Focusing on climate justice for Uganda
Those feelings sparked Nakabuye to join young climate activists in her country. In 2019, she helped found Fridays for Future Uganda, a chapter of a global network that holds climate strikes on Fridays, inspired by Swedish activist Greta Thunberg, who missed school to protest climate change outside the Swedish parliament.
It hasn't been easy for the activists to engage Ugandan citizens on climate change, says Nakabuye, since many are focused on just getting by day to day. But the impact is becoming more apparent to people. Intense rainfall caused severe flooding last year on the shores of Lake Victoria, the largest lake in Africa, displacing hundreds of thousands of people. Millions of Ugandans also depend on subsistence farming, so floods as well as droughts can be devastating to their livelihoods.

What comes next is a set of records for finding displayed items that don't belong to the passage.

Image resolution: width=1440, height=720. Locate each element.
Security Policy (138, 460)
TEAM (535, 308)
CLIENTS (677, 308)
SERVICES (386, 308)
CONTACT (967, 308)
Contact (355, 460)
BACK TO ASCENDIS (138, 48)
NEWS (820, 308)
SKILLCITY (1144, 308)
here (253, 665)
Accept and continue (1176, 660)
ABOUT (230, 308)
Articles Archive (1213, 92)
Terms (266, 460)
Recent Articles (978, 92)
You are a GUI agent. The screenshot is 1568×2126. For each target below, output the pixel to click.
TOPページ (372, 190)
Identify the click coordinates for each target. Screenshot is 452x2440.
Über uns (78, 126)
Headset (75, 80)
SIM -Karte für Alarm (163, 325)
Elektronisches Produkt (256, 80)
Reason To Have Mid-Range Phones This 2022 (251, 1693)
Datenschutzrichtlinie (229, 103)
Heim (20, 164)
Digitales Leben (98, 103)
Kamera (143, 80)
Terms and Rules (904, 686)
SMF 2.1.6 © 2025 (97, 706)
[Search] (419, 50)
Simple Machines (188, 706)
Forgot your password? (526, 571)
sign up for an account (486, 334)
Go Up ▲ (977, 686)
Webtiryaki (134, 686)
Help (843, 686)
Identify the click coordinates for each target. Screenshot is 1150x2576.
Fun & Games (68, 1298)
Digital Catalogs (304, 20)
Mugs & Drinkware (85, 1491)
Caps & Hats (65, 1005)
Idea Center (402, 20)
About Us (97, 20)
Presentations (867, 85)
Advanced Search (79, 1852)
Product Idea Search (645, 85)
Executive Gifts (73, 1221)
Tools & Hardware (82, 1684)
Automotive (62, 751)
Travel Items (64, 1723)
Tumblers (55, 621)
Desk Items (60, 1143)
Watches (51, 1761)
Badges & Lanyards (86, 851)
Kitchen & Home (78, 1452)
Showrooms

But she still focuses on local environmental issues, leading by example. Her group regularly meets to pick up trash around Lake Victoria and educate people in the area about the dangers of dumping. It creates clogged waterways that can make it difficult for locals to fish. And the polluted water makes it hard for fish to breed. "We talk to the public about the right disposal ways — you have to put waste in the rubbish bin," she says. "They're starting to realize [the impact that] dumping has on their lives and their community," she said in an interview with UNESCO in 2020.
One of Nakabuye's main messages is that climate change is everyone's problem – not just for those who are experiencing it. During her speech at the Mayors summit in 2019, she issued a warning for those who remain indifferent to the cause — and a pledge: "your beds might be comfortable now but not for long. You will soon feel the same heat we feel every day. And I also promise you: Rest assured that youth from the other side of the world are fighting for a safe future for you and for us all and are not about to give up."
Fridays for Future Uganda now has over 50,000 members, and a few representatives are traveling to COP26 to share their priorities. Among their asks: improve climate change education in schools and carve out grants specifically for young people to help their communities prepare for climate change and train them for careers in the renewable energy industry.
"This is a matter of life and death," Nakabuye says. "And our survival depends on the actions we take right now."